PROBLEMA PLANTEADO => Retoma el texto sobre la victoria de Dodon en Moldavia y continúalo a partir de su última oración.

EXTRACTO DE PÁGINA =>
= = = =

La victoria de Dodon suponía el triunfo de una opción identitaria que quería resolver de una vez el destino histórico de este singular territorio; de una nación siempre indefinida por las elites que la gobernaron desde su independencia el 27 de agosto de 1991, bien bajo el sueño de la “reunificación” con Rumania del primer presidente de Moldavia, Mircea Snegur (volver a juntar “a los pueblos rumanos a ambas orillas del rio Prut”), bien bajo el ambiguo e inconcluso “proyecto nacional moldavo” del posterior presidente Voronin. Pero siempre con la amenaza del “enemigo en casa”: la región de Transnistria (Pridnestrovia) o “la orilla izquierda del Dniéster”, independiente de facto desde la caída de la URSS (de la que mantenía gran parte de sus monumentos y símbolos) gracias a la permanencia de una importante base militar rusa, con tres de las principales ciudades del país (su capital Tiraspol, Bender y Rîbnița), con mayoría de población eslava (más de 500.000 habitantes), y con la abierta intención de una integración de la Federación rusa (tras el referéndum de 2006, con el 98.07% de apoyo).

Ante tal disyuntiva histórica, Dodon, socialista filoruso y ortodoxo, era meridianamente claro: defensa de los valores sociales y morales religiosos (de la confesión mayoritaria en el país), lucha contra la enorme corrupción (endémica desde hace años), federalización del país (para recoger las demandas regionales y separatistas) y ruptura del Acuerdo con la UE (volviendo la mirada geoestratégica y económica, naturalmente, hacía Moscú). Estos principios de su programa electoral remitían al nacionalismo moldavo opuesto a la ligazón del país con Rumania por historia y lengua, abierto a reconocer la pluralidad étnica (gagauzos y búlgaros en el sur, rusos y ucranianos en el este, moldavos y rumanos en el norte y sur) y el bilingüismo real (rumano-moldavo y ruso), y deseoso de entrar a formar parte de la Unión euroasiática patrocinada por el Kremlin.

= = = =

EXTRACTO DE DATOS =>
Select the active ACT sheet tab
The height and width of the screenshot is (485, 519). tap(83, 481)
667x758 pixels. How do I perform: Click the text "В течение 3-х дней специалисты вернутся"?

= = = =

RESPUESTA AL EJERCICIO =>
Y su discurso identitario pareció calar, mayoritariamente, entre la ciudadanía ante la situación crítica del país en los últimos años. En lo económico, pese al Acuerdo europeo con la liberalización de visados o las ayudas al desarrollo, Moldavia seguía siendo uno de los países más pobres de Europa, con una persistente caída de la población y de la tasa de empleo; además, en 2016 se descubrió un enorme fraude bancario de más de 910 millones de euros (el 1,8% del PIB), y se constató que casi el 41% de la población moldava vivía con menos de cinco euros diarios (Banco Mundial). Mientras en lo político, la parálisis llegó a su cénit tras las elecciones de 2014: cinco primeros ministros y gabinetes en tres años (Chiril Gaburici, Natalia Gherman, Valeriu Strelet, Gheorghe Brega y Pavel Filip), continuas mociones de censura y conflictos entre los otrora aliados proeuropeos, la mediática detención por corrupción del exprimer ministro Vlad Filat y la caída del gobernante PLDM, la práctica desintegración de los comunistas (con la escisión de más de la mitad de sus diputados), y la victoria política final del polémico y todopoderoso oligarca Vladimir Plathotniuc y su PDM.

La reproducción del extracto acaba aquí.